### Task directions
Only lines, not pictures: please repeat exactly the lines from the one with "The width and" through the end of the listing.

⁂

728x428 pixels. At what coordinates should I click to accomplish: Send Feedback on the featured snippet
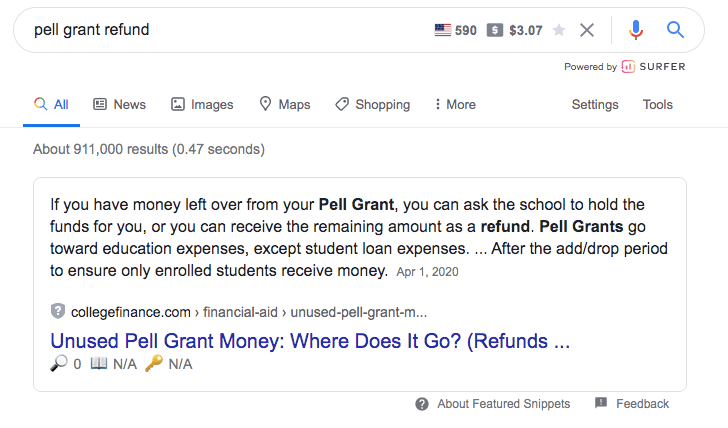[632, 404]
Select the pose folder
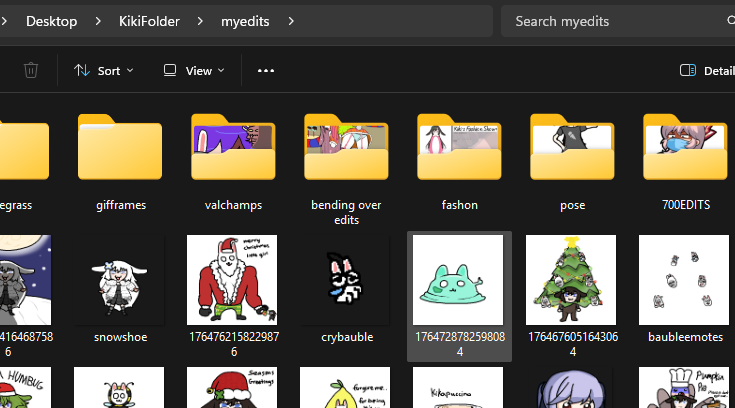Viewport: 735px width, 408px height. (572, 150)
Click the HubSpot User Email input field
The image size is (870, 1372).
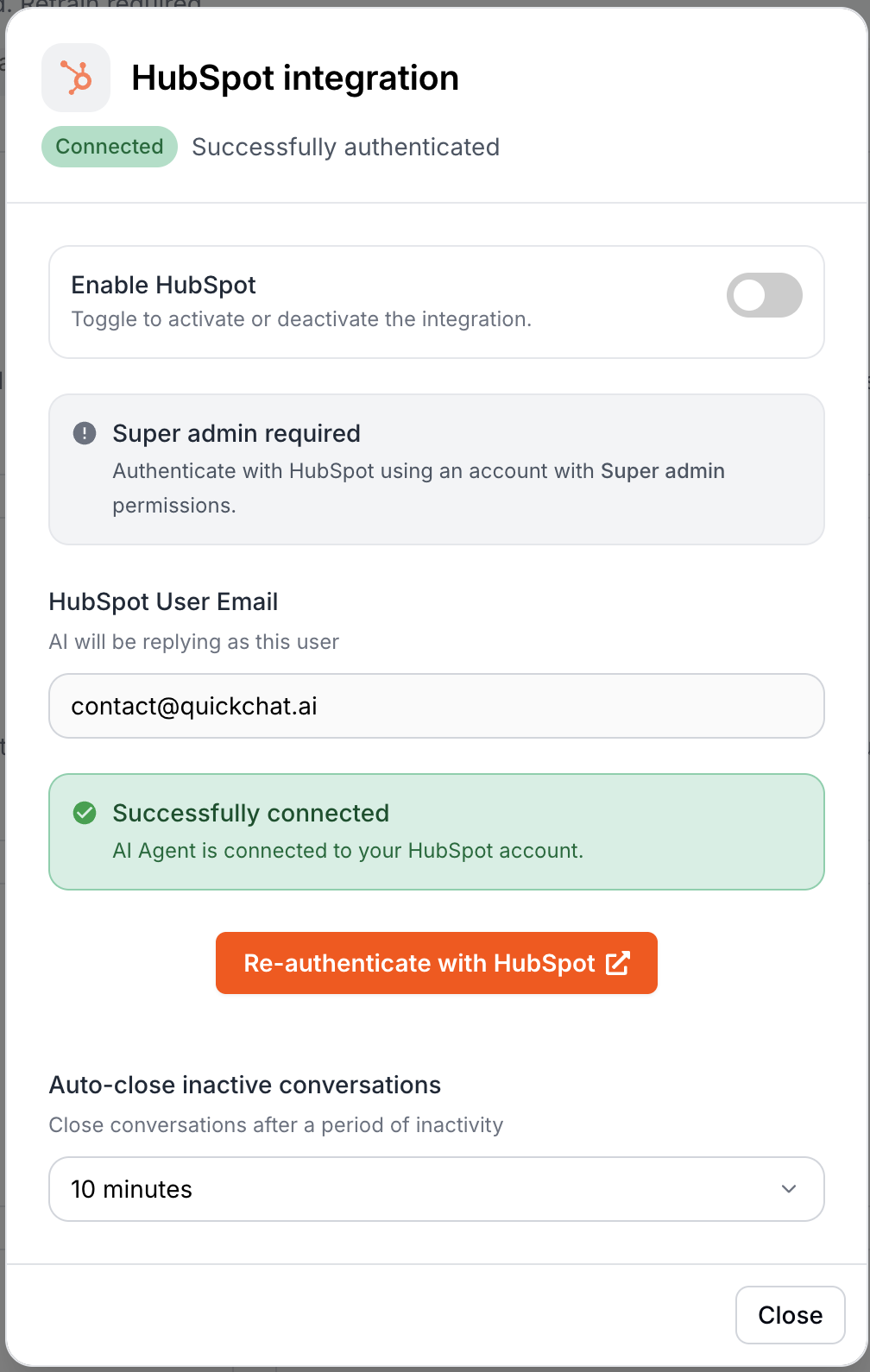point(437,706)
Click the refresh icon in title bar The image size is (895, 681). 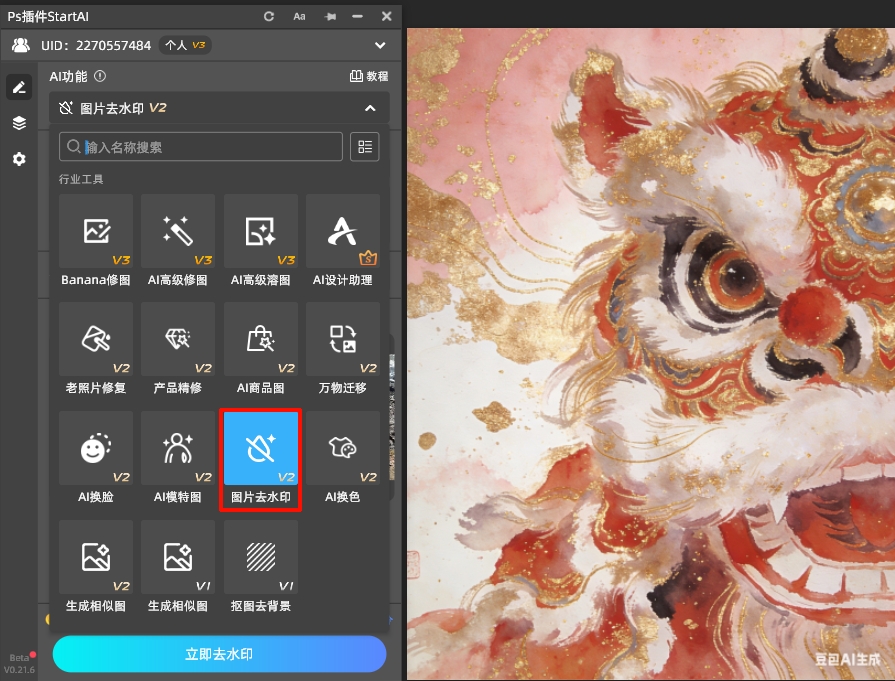(268, 16)
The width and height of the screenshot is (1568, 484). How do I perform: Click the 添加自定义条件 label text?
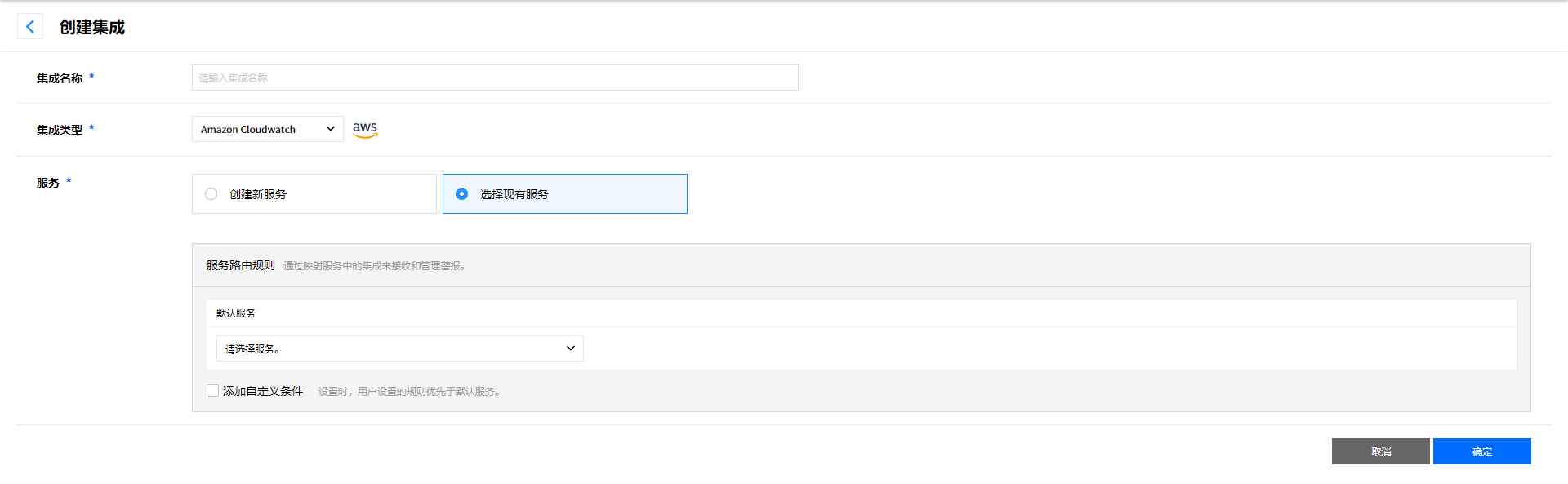[263, 392]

⁂

### Expected answer
The width and height of the screenshot is (1568, 484). How do I perform: Click the 添加自定义条件 label text?
[263, 392]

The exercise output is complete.